Donna Kennedy
- Full name: Donna Kennedy
- Born: 16 February 1972 (age 54)

Rugby union career
- Position: Back row

Senior career
- Years: Team / Apps / (Points)
- Biggar
- Heriot Watt rugby
- Edinburgh Wanderers
- Leeds
- Edinburgh Accies
- Royal High Corstorphine
- Worcester Ladies
- Correct as of 2 January 2018

International career
- Years: Team / Apps / (Points)
- 1993–2010: Scotland / 115
- Correct as of 2 January 2018

Coaching career
- Years: Team
- –2017: Worcester Valkyries
- Correct as of 2 January 2018

= Donna Kennedy =

Donna Kennedy (born 16 February 1972) is a Scottish rugby union coach and former international player who played for the national team from 1993 to 2010. She was the world's most-capped women's player from 2004 to 2016 and the first Scottish player — woman or man — to reach 100 international caps. As of November 2017, she remains the most-capped player in Scotland with 115 caps.

Kennedy was named the IRB (Note: International Rugby Board, known since November 2014 as World Rugby.) International Women's Personality of the Year in 2004. In 2015, the Donna Kennedy Cup, an annual top-level women's rugby competition, was launched in her honour. In 2017, she was inducted into Scotland's Rugby Hall of Fame. Kennedy was inducted into the World Rugby Hall of Fame in 2024.

==Club rugby==
Kennedy was born on 16 February 1972. She started playing rugby with Biggar RFC around 1991 aged 19. She then played for the Heriot Watt rugby team. In 1995, she played for Edinburgh Wanderers.

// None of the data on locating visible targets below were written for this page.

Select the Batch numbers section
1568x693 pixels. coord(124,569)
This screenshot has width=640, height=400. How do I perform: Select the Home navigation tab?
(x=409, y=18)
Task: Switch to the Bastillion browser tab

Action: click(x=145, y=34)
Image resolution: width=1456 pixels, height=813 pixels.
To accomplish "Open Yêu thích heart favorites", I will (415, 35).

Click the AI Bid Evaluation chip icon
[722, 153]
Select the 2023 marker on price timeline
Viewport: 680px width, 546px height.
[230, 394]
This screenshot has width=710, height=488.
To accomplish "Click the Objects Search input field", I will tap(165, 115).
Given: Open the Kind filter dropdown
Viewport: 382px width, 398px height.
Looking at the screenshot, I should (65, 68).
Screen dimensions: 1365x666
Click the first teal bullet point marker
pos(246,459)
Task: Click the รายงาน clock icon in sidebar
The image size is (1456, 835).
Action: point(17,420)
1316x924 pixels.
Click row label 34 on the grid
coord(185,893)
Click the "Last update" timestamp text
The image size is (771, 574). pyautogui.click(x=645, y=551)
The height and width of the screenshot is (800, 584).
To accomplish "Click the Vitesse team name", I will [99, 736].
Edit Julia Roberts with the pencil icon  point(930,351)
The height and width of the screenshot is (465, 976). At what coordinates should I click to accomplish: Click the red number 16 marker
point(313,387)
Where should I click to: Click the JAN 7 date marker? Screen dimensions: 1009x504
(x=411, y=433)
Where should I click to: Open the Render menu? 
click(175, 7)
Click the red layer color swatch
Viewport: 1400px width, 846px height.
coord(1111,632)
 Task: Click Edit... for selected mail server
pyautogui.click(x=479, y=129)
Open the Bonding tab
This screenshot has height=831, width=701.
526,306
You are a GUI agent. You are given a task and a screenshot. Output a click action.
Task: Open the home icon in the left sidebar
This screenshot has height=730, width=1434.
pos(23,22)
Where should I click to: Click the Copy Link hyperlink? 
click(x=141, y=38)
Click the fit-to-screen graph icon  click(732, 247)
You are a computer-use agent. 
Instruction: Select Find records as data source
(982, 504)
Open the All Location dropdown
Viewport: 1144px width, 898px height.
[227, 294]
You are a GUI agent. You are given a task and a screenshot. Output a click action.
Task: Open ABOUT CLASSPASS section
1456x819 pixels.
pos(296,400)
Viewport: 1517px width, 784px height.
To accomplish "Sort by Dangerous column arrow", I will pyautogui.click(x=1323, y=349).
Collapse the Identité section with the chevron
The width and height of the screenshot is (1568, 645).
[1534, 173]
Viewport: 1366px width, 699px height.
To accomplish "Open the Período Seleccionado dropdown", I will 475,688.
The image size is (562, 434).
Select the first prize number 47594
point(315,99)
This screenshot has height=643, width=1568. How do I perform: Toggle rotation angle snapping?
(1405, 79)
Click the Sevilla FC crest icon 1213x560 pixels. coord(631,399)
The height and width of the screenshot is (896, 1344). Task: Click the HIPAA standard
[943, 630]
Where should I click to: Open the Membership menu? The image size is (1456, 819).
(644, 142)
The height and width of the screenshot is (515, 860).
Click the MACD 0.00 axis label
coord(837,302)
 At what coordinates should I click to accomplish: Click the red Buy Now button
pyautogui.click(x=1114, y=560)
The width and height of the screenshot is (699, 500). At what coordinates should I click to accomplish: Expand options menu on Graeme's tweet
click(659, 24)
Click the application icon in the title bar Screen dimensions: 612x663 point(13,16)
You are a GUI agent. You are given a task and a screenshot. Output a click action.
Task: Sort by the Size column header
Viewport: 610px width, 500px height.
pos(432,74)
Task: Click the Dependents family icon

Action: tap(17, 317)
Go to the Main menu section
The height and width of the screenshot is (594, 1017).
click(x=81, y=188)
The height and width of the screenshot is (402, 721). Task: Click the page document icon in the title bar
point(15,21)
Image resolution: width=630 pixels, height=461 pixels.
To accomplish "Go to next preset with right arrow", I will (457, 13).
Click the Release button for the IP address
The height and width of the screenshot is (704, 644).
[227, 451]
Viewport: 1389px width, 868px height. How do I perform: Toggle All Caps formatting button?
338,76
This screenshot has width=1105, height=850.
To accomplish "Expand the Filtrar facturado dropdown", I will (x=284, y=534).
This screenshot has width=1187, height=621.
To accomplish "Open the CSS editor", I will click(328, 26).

After playing for Leeds briefly, Kennedy returned to Scotland where she played for the Edinburgh Accies. The Accies became the Royal High Corstorphine and she played for them until 2004. She played for Worcester in 2005 and 2006.

==International career==
In 1993, Kennedy made her debut in a match against Ireland in what was Scotland's first women's full-cap international. She played in the 1994 Women's Rugby World Cup that was hosted in Scotland. She was part of the first women's team to play on the main pitch at Murrayfield stadium in November 2012.

In February 2004, Kennedy 69th international match equalled the Scottish women’s record. She played on the wing early in the 2004 Women's Six Nations Championship despite normally playing as a number 8. In April 2004, she gained a 74th Scotland cap and became the world's most–capped woman rugby player, surpassing England's Gill Burns. Kennedy's 82nd cap equalled the Scottish record that Gregor Townsend had made for the men's team.

In September 2006, Scotland played their 100th match and finished sixth at the IRB Women's Rugby World Cup. Kennedy had played in 95 of Scotland’s matches and she intended to retire. She captained the side against Wales in February 2007. On 21 March 2007 she played in the final game of the 2007 Women's Six Nations Championship, gaining her 100th cap and becoming the first woman in the world and the first Scot of either gender to reach this total.

Kennedy played in 2010 Women's Rugby World Cup and scored a try against Sweden. She retired from international rugby in 2010. Her world record for the most international caps was surpassed by England's Rochelle Clark on 19 November 2016. As of November 2017, she remains the most-capped player in Scotland with 115 caps.

==Coaching==
Kennedy was announced as the coach for the Scottish Women's Rugby Union Academy team in 2007. She became an assistant coach for the Scotland under-20 women's side in 2011. She subsequently became head coach at Women's Premiership side Worcester Ladies, and later became director of rugby as the club was renamed Worcester Valkyries. before announcing in February 2017 that she would step down from that role at the end of 2017.

==Honours==
In 2004, Kennedy was awarded the IRB International Women's Personality of the Year.

The Donna Kennedy Cup, an annual Scottish women’s rugby cup competition, was named in her honour starting in 2015. The annual event was launched with a team selected from Glasgow and Caledonia players taking on a select side from Edinburgh and the Borders.

In November 2017, Kennedy was inducted into the Scottish Rugby Hall of Fame. The Scotland national team awards a trophy in her name.

Kennedy was inducted into the World Rugby Hall of Fame in 2024.